-- REQUIREMENT --
Scan the records for lines with the word "window", and copy every such line.

------------

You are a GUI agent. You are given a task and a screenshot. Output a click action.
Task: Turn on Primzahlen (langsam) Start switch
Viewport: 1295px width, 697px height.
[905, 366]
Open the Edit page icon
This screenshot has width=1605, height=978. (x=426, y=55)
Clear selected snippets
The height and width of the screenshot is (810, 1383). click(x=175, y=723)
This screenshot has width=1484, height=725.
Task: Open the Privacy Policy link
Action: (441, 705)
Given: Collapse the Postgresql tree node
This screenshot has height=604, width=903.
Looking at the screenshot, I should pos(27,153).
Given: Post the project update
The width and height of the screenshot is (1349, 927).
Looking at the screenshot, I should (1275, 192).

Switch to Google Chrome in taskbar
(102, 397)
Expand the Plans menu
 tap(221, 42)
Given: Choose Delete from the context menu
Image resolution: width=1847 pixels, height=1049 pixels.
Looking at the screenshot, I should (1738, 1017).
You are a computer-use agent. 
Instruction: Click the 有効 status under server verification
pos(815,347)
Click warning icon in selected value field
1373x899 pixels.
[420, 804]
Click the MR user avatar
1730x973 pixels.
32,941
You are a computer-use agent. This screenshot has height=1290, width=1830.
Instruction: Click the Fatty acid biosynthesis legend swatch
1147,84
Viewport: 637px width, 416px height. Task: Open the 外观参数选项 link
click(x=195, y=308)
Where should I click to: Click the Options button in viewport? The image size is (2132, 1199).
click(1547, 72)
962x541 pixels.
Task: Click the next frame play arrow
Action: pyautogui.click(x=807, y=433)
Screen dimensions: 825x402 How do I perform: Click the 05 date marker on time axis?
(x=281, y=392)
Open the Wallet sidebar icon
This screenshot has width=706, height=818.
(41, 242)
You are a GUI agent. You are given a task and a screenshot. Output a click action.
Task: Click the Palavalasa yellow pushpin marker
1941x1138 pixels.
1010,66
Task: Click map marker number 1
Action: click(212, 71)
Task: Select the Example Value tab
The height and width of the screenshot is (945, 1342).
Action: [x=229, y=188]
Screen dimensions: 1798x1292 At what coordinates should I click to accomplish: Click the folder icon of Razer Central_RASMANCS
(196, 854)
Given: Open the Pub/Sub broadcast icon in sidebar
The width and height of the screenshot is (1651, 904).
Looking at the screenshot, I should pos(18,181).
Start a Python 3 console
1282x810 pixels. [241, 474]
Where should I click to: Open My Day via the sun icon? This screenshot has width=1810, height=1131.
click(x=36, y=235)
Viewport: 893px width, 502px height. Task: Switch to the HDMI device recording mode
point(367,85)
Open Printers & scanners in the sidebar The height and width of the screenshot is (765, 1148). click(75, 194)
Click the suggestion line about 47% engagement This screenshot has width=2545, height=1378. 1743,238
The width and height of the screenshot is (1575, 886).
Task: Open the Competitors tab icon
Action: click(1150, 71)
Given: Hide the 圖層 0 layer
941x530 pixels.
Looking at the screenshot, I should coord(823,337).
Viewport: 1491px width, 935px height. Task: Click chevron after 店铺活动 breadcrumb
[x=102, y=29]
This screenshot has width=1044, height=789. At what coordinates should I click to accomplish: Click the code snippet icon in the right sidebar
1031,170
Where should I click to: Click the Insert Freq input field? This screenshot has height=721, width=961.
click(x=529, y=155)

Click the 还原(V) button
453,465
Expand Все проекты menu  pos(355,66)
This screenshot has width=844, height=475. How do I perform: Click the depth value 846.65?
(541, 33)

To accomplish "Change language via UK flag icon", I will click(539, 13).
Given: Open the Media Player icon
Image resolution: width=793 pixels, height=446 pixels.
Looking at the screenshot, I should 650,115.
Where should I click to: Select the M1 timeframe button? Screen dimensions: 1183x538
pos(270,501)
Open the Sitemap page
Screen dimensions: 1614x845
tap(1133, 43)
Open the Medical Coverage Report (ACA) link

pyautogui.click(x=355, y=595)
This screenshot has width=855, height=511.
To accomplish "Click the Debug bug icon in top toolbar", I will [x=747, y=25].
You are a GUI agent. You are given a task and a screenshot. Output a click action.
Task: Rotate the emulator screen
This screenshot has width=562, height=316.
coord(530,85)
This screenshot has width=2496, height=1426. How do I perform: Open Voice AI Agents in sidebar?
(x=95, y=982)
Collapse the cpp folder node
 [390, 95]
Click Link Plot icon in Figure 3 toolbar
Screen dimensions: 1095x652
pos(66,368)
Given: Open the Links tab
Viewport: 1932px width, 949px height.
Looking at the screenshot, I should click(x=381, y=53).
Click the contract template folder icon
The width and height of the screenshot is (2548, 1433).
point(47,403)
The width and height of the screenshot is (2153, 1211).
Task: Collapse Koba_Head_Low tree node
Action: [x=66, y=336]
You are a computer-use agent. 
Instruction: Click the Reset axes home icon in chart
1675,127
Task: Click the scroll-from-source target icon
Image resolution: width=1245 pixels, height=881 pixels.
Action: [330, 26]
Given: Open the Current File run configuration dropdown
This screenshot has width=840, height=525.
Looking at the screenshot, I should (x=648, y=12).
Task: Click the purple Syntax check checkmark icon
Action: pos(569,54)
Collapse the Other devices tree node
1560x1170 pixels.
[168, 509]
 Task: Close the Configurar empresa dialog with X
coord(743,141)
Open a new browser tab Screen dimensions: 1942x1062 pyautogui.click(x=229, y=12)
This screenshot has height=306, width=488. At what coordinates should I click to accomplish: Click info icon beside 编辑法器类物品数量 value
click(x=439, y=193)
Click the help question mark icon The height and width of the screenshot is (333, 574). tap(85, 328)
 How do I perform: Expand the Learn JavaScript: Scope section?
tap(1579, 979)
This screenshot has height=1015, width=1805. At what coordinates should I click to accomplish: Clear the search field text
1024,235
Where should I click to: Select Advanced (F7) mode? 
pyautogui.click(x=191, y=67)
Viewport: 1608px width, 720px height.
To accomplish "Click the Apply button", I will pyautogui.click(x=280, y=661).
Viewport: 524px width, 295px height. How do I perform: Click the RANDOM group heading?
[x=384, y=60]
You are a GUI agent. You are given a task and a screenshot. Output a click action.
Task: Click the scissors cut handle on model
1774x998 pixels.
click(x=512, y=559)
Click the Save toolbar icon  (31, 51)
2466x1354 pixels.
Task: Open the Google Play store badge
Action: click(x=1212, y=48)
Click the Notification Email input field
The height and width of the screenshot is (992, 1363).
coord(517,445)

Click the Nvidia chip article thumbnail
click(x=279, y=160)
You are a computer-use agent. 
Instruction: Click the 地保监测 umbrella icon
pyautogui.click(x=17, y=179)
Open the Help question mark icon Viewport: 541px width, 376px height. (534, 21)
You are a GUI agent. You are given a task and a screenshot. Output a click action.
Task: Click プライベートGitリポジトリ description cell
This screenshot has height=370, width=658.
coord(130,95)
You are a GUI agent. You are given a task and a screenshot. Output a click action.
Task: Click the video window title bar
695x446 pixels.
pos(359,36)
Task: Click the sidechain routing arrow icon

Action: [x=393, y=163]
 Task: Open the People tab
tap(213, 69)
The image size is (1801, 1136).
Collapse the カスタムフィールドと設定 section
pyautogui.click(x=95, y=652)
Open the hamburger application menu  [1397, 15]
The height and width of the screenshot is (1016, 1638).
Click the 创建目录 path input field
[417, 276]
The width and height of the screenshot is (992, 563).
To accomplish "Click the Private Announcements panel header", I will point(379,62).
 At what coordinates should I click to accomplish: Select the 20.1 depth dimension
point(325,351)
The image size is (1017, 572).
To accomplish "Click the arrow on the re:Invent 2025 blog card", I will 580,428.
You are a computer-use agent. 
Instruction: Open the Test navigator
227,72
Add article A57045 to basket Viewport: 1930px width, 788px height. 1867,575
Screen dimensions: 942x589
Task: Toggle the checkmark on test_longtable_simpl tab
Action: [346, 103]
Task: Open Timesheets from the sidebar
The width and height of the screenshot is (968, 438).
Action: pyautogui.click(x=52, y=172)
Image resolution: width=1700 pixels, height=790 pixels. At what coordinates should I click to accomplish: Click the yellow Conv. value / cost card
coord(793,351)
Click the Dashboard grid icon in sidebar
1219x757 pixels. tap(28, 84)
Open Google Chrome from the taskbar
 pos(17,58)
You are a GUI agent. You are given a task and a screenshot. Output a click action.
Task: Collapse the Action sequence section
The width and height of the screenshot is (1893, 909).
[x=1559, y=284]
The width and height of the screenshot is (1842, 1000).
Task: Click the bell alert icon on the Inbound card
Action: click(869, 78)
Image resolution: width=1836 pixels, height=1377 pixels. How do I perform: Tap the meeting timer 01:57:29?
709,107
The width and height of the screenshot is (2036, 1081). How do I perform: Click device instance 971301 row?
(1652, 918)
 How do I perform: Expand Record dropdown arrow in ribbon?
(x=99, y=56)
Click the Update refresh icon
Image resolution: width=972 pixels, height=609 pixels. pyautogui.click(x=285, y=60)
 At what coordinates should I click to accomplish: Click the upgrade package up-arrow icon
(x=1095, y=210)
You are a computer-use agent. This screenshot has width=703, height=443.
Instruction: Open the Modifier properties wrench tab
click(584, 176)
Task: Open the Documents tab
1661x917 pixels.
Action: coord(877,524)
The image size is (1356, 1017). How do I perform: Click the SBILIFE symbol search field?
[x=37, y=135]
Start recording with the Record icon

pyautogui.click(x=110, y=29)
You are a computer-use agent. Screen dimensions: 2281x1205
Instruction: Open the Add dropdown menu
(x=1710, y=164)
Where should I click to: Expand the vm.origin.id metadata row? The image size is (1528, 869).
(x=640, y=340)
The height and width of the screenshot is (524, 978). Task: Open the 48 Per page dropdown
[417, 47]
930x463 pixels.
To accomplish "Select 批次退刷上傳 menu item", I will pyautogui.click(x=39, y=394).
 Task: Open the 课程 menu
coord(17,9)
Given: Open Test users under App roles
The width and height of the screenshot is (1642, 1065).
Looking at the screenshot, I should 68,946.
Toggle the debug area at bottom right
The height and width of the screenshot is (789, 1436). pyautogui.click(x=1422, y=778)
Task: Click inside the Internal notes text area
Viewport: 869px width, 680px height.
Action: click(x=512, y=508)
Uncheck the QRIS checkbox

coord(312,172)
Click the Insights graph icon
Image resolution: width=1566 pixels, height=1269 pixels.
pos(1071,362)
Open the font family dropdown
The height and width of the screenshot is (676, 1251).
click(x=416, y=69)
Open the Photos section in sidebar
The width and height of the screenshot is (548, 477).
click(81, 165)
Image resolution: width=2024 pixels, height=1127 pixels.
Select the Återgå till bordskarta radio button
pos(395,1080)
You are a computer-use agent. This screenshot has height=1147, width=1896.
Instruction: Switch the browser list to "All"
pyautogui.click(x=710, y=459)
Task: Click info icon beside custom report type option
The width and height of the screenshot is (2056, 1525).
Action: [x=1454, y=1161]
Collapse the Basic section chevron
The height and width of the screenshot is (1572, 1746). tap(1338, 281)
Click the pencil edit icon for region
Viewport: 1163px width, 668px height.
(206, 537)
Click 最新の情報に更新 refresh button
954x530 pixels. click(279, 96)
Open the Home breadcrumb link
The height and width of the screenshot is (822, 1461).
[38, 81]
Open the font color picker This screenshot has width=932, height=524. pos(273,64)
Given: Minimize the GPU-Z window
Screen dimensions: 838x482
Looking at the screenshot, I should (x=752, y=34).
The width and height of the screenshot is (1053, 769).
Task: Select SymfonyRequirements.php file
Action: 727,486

------------

-- RESPONSE AREA --
Task: Click the video window title bar
Given: Minimize the GPU-Z window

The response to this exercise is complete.